Collected data:
.....

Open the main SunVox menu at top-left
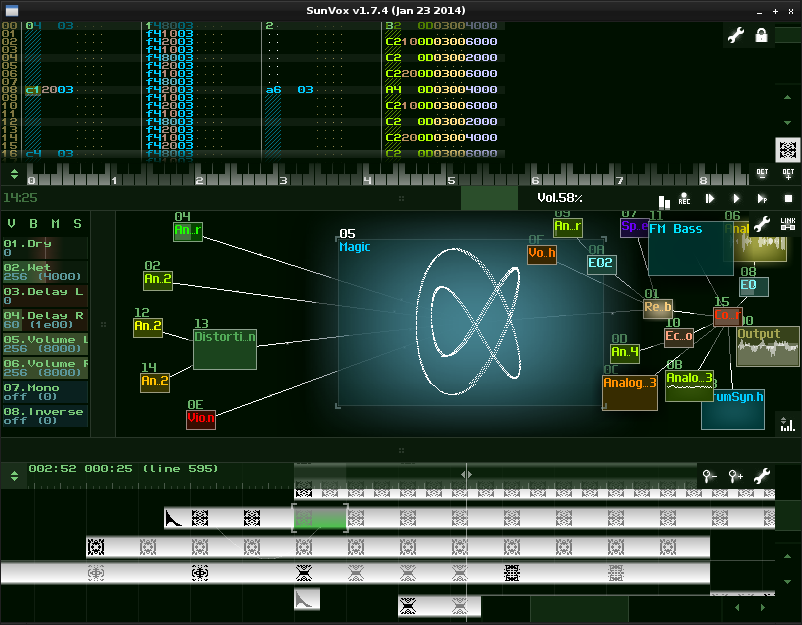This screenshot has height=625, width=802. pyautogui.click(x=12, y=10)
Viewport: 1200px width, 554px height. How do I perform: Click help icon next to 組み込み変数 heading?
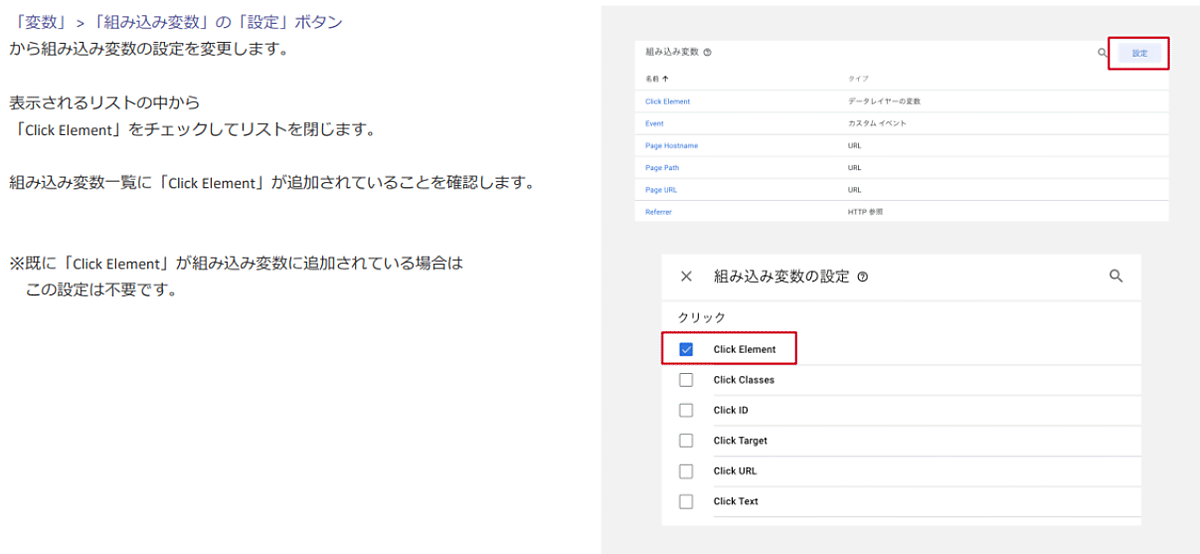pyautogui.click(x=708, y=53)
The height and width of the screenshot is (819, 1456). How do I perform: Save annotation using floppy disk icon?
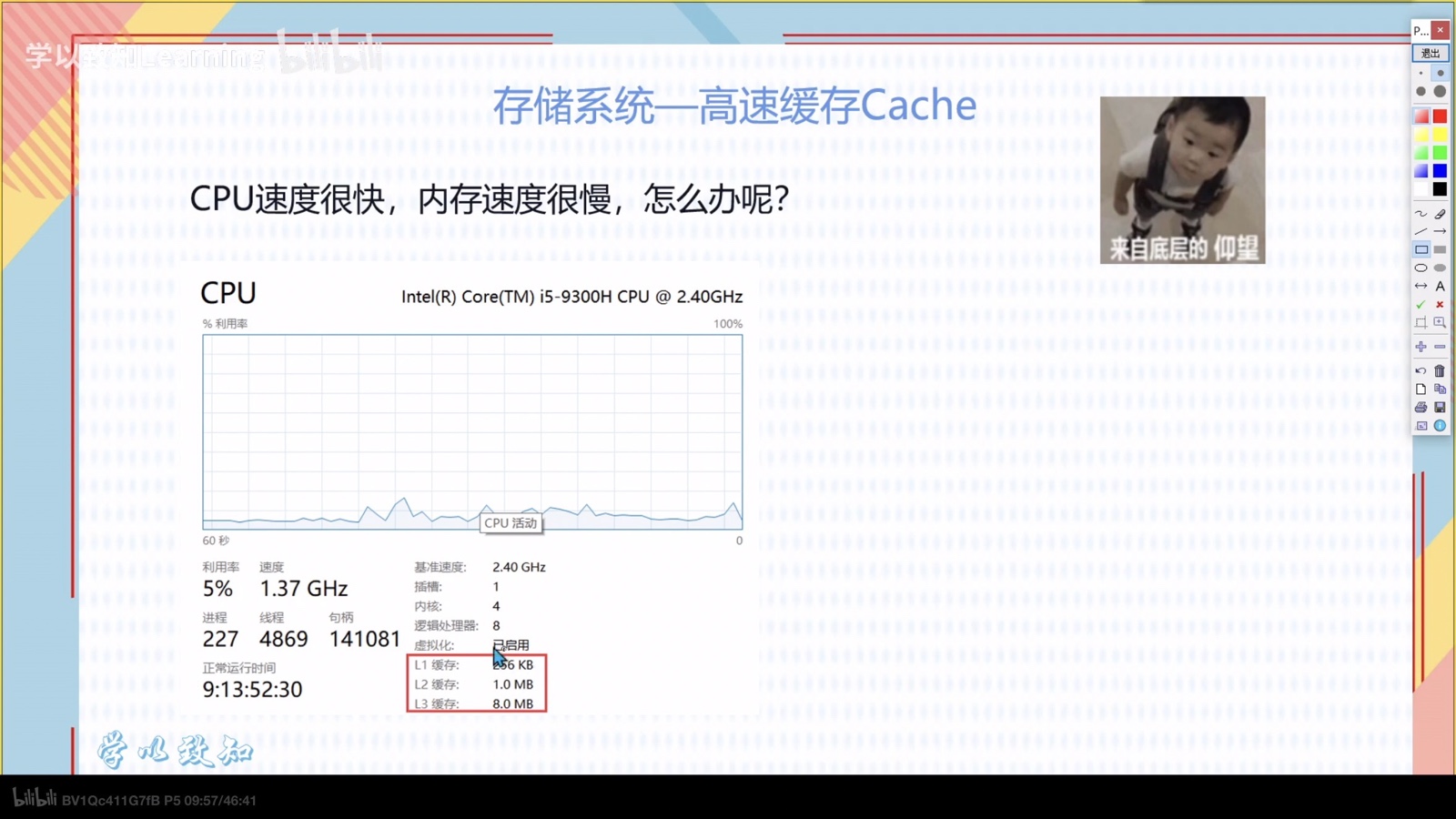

.....

## REQUIREMENT
From the line that holds "Viewport: 1200px width, 554px" to the last line of the data, return those lines exactly and nothing else; both ends count, and pictures stay out.

## ANSWER TO THE EXERCISE
Viewport: 1200px width, 554px height. How do I perform: Click help icon next to 組み込み変数 heading?
pyautogui.click(x=708, y=53)
The height and width of the screenshot is (819, 1456). How do I perform: Save annotation using floppy disk icon?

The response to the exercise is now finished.